Sunday, 04.12.2009 / 12:26 AM / Roundup

By John Kreiser and Brian Hunter - NHL.com Staff Writers

A third-period cross-checking penalty appeared to put the Pittsburgh Penguins behind the eight ball. Instead, their shorthanded unit went on the attack and turned the game in their favor.

Maxime Talbot had the go-ahead goal with 10:14 remaining and Kris Letang added insurance 55 seconds later as the Penguins scored twice while the Montreal Canadiens were on the power play and went on to a 3-1 win Saturday night at the Bell Centre.

Evgeni Malkin opened the scoring and Marc-Andre Fleury made 29 saves for Pittsburgh, which will begin the Stanley Cup Playoffs against Philadelphia in a rematch of last season's Eastern Conference finals. Home ice has yet to be determined -- the Flyers would clinch the No. 4 seed by securing at least a point in their regular-season finale Sunday against the New York Rangers.

"There have been some good games throughout the whole year, going back to last year's playoffs, too," Pittsburgh captain Sidney Crosby said. "There's a rivalry there already and don't expect it to be any different in the playoffs. It'll be intense, but both teams know each other pretty well."

Roman Hamrlik tied the game late in the first period and Carey Price made 17 of his 38 saves during a scoreless second, but the Canadiens missed an opportunity to jump ahead of the Rangers into seventh and put pressure on New York to win on Sunday. For the second straight playoffs, Montreal will open against Boston -- but this time the seeds are reversed, with the Bruins the best in the East and the Habs coming in eighth.
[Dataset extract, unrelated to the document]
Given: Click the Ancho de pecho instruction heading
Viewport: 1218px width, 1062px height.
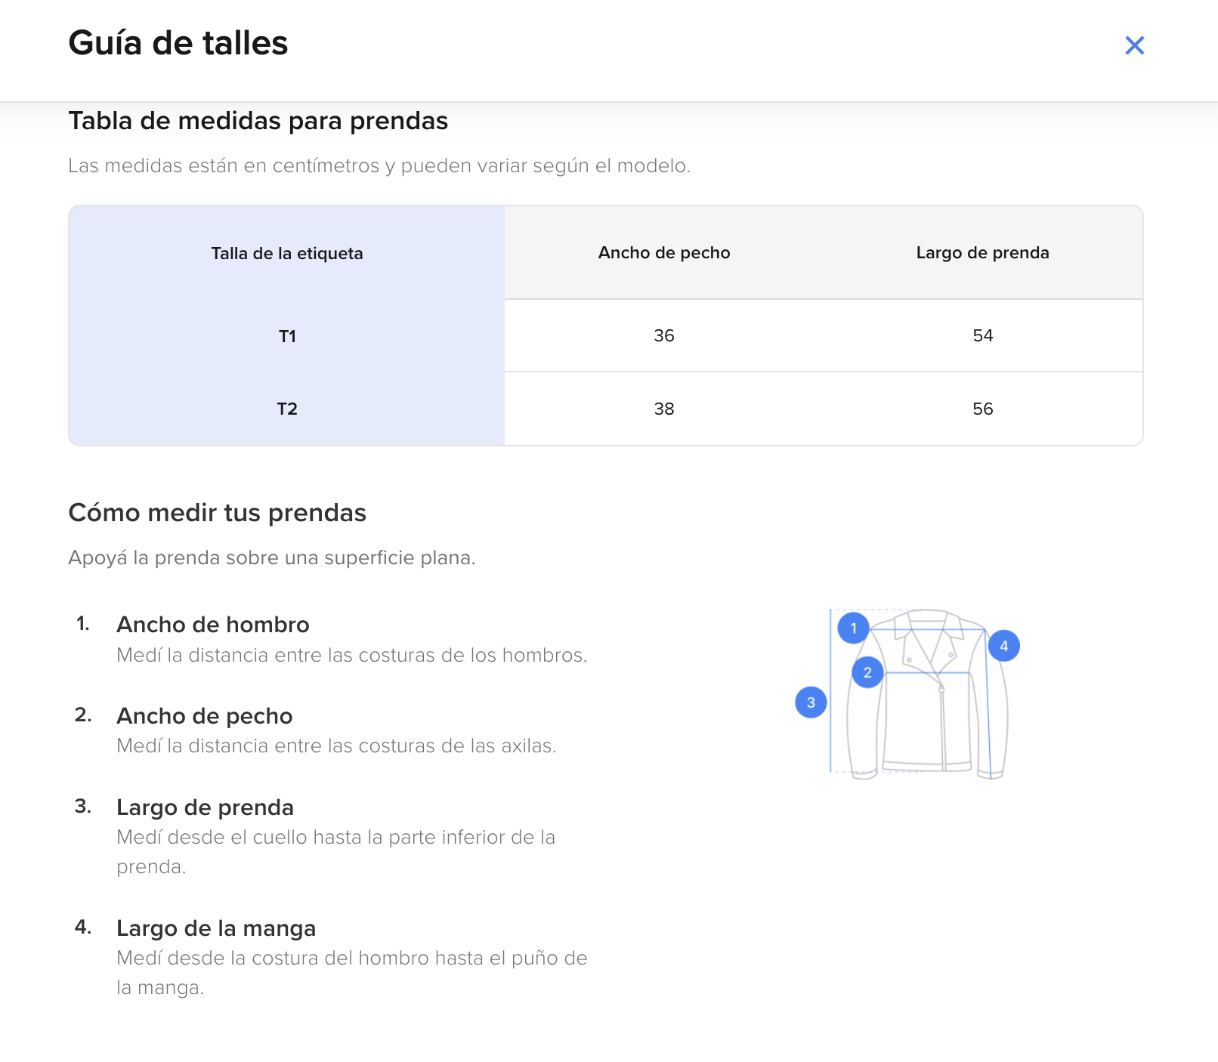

"I don't know how many times this is, but it's a traditional rivalry, and I think I'd prefer to wait until Monday before we really start to talk about Boston, just to give us some time to get our thoughts together," Canadiens general manager and coach Bob Gainey said.

Talbot gave the Penguins the lead with 56 seconds left on a minor to Brooks Orpik, finishing off a 2-on-1 break with Pascal Dupuis. Then, just before Orpik was set to be released from the penalty box, Letang beat Price with a slap shot from the left side for a two-goal advantage.
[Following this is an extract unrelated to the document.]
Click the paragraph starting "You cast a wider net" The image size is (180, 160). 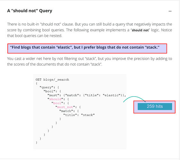(90, 61)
"The main goal is to kill the two minutes, but when you get some offense out of it, it's great," said Talbot, who had another potential shorthanded goal disallowed in the first.

Malkin, who earned his first Art Ross Trophy as the NHL's leading scorer, netted his 35th goal of the season just 1:05 into the game. Sergei Gonchar took a shot that Price stopped, but he couldn't clear the rebound and Malkin scored from the edge of the crease. He finished with 113 points, three more than Alex Ovechkin of Washington, and joined Crosby, Jaromir Jagr and Mario Lemieux as Penguins to win the trophy since 1988.

"It's amazing. It really is when you look back at our team's history," said Crosby, who led the League in 2006-07. "Gino's a well-deserving scoring champion with the way he's played all year. He's been so consistent and so important to our team, so to have it stay in Pittsburgh is great for everybody."

Hamrlik made it 1-1 with 2:31 left in the first, taking a shot from the left point that got in past Fleury.

Flyers 3, Islanders 2 | Video

The Flyers moved a step closer to finishing fourth in the East by completing a season sweep against the last-place Islanders. Second-period goals by Joffrey Lupul, Mike Knuble and Simon Gagne were enough to hold off the Isles, who carried the play for most of the day but lost their 10th in a row to the Flyers.

"We have to work terribly hard against them," Knuble said. "They're very tough to play against, especially here, and especially after the last two games they had."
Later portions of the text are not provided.